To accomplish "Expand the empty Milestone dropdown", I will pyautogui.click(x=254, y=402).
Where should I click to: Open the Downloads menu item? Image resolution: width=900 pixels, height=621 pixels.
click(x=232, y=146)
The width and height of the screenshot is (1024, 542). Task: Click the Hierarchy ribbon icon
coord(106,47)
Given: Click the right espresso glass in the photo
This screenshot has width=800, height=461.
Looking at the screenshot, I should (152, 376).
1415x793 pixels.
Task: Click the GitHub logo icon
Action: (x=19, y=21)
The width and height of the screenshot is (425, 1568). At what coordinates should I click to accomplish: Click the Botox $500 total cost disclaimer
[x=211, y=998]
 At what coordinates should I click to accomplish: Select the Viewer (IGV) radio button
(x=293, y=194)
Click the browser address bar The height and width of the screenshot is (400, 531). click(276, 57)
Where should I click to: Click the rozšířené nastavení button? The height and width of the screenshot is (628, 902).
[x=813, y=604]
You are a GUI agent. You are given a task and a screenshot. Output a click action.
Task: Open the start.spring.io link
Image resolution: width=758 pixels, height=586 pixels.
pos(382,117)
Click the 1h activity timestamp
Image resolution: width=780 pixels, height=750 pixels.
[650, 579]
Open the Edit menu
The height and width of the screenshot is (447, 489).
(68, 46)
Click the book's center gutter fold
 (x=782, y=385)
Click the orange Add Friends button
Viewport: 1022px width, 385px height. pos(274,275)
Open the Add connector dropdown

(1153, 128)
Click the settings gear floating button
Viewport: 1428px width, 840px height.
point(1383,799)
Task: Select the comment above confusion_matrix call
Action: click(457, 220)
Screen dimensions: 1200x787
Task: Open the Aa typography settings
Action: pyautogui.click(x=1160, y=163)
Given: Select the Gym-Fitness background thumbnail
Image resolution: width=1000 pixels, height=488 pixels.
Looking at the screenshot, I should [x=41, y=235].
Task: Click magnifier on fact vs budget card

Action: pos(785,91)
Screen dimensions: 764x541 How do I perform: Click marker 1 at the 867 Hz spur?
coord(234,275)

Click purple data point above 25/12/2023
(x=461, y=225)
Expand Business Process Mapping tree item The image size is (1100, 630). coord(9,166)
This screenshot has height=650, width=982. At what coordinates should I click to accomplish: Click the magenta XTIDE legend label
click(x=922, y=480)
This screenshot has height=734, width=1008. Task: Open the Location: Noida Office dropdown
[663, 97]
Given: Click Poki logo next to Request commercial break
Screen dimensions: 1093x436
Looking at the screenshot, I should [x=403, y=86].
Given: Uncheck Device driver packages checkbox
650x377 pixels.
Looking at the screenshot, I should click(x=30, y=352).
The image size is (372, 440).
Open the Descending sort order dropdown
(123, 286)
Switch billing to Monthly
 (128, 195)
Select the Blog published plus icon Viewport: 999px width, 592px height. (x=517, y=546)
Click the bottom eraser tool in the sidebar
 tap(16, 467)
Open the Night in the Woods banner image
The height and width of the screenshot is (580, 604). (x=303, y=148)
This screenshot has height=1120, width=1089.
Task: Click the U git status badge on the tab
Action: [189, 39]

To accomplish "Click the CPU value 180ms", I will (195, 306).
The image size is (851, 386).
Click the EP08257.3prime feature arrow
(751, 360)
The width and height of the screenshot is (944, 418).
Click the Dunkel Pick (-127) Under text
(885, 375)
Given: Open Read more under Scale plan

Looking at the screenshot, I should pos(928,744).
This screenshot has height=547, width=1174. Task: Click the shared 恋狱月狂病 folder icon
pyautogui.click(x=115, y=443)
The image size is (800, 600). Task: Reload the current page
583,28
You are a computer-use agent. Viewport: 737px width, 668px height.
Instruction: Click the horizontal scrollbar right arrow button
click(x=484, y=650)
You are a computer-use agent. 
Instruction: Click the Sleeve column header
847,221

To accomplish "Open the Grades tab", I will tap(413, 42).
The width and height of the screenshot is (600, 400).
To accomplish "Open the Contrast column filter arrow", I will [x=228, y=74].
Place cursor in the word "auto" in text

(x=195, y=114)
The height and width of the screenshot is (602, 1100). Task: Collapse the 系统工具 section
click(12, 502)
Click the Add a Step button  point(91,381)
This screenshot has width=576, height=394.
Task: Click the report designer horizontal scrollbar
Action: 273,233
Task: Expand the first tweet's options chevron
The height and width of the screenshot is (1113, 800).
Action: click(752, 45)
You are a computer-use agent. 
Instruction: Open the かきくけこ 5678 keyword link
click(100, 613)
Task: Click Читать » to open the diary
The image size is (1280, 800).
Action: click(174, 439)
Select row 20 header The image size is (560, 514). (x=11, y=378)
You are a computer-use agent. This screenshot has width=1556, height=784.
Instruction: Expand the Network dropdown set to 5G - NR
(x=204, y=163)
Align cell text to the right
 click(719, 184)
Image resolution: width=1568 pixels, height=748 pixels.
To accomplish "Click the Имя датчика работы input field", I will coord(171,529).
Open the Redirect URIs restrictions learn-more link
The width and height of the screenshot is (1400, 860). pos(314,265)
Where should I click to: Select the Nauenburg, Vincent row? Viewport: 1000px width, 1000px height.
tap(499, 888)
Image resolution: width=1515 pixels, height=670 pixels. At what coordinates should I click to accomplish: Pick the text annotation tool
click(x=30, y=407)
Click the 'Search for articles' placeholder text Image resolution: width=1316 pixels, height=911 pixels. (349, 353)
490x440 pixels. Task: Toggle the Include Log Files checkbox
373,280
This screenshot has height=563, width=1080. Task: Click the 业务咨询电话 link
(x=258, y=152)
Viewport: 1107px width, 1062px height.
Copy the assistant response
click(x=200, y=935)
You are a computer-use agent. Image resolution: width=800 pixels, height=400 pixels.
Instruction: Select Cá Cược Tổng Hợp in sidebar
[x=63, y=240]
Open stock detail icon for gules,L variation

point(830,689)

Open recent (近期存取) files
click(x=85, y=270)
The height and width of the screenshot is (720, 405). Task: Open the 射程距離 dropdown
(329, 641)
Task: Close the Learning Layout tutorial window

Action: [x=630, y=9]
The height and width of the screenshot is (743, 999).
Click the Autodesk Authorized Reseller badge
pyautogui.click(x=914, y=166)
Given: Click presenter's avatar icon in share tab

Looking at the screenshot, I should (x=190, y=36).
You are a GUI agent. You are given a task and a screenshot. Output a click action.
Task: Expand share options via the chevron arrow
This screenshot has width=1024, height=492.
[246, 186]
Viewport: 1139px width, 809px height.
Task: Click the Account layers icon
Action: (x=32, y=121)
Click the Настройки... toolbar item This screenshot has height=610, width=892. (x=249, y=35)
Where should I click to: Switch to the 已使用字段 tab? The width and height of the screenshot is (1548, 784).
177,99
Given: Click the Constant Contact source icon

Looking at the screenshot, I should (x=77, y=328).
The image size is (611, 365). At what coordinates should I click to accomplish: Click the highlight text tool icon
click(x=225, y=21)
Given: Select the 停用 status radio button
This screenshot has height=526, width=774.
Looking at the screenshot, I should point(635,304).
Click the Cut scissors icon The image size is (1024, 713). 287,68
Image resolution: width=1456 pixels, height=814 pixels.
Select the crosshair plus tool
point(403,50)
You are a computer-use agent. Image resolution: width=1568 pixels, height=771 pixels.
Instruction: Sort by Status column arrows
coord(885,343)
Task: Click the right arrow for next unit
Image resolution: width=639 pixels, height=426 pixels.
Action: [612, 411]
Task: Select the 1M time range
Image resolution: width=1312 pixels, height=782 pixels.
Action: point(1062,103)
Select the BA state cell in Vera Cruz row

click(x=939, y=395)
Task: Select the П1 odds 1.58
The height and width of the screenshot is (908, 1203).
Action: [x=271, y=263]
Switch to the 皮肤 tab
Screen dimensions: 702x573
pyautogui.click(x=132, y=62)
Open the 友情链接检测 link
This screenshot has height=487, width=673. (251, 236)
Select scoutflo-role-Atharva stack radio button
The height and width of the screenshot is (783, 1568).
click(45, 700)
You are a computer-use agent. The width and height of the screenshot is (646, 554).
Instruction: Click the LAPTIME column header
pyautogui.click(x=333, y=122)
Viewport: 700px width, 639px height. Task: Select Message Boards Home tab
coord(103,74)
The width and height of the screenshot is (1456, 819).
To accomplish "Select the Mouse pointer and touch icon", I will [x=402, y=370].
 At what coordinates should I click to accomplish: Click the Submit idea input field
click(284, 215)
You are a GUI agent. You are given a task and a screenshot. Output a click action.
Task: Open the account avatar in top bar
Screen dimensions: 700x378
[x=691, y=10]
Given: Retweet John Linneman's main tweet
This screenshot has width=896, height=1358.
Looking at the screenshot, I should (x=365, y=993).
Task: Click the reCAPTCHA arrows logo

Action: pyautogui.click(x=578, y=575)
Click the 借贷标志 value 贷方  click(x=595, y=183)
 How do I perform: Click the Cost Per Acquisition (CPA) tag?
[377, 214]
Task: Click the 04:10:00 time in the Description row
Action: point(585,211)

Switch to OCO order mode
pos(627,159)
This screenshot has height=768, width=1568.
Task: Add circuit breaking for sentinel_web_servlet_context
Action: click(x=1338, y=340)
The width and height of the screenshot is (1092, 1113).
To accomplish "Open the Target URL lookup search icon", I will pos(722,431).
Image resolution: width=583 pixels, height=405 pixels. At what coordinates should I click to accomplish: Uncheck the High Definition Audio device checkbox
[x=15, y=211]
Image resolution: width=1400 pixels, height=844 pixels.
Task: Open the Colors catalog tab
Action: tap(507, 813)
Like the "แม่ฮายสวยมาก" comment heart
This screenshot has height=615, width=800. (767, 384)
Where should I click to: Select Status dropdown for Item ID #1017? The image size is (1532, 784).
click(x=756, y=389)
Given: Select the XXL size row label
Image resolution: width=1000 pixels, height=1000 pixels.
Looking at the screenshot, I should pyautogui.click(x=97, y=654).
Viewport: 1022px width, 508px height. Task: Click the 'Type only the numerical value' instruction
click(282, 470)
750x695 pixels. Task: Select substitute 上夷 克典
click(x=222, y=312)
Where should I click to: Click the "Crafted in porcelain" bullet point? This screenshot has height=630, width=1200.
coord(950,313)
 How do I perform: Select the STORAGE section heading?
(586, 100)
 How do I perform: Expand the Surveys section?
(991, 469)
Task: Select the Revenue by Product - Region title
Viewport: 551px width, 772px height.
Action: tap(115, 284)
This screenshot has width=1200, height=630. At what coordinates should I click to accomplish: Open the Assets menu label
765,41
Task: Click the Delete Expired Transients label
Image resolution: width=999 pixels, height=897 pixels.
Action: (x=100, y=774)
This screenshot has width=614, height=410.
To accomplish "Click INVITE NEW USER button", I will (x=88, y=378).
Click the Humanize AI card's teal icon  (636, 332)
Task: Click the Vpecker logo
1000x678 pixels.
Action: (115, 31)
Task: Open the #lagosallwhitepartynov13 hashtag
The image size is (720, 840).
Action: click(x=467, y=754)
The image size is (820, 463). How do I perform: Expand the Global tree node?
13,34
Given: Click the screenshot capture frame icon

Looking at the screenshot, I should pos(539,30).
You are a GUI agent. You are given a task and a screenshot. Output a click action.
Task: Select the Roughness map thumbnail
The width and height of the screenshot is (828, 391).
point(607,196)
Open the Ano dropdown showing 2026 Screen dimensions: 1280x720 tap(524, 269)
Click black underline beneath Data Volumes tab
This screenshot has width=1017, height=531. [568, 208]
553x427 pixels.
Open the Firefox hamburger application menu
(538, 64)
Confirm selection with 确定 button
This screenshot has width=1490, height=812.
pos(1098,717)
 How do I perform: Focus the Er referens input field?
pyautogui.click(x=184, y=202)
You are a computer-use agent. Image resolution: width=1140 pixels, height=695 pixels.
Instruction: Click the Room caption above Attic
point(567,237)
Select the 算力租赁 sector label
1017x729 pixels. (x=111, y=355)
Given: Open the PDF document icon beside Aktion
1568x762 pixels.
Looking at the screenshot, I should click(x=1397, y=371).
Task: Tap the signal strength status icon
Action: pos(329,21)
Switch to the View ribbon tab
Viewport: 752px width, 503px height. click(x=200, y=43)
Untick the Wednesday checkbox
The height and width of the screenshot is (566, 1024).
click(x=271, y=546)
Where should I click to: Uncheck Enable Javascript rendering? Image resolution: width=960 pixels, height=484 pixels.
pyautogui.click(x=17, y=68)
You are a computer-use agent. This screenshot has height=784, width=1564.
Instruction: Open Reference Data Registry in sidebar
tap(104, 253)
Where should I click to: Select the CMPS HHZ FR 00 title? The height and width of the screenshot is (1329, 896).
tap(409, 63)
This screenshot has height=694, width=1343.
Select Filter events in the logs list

§ §

Read the data above and count the lines that include "tweet". Answer only with the count.

2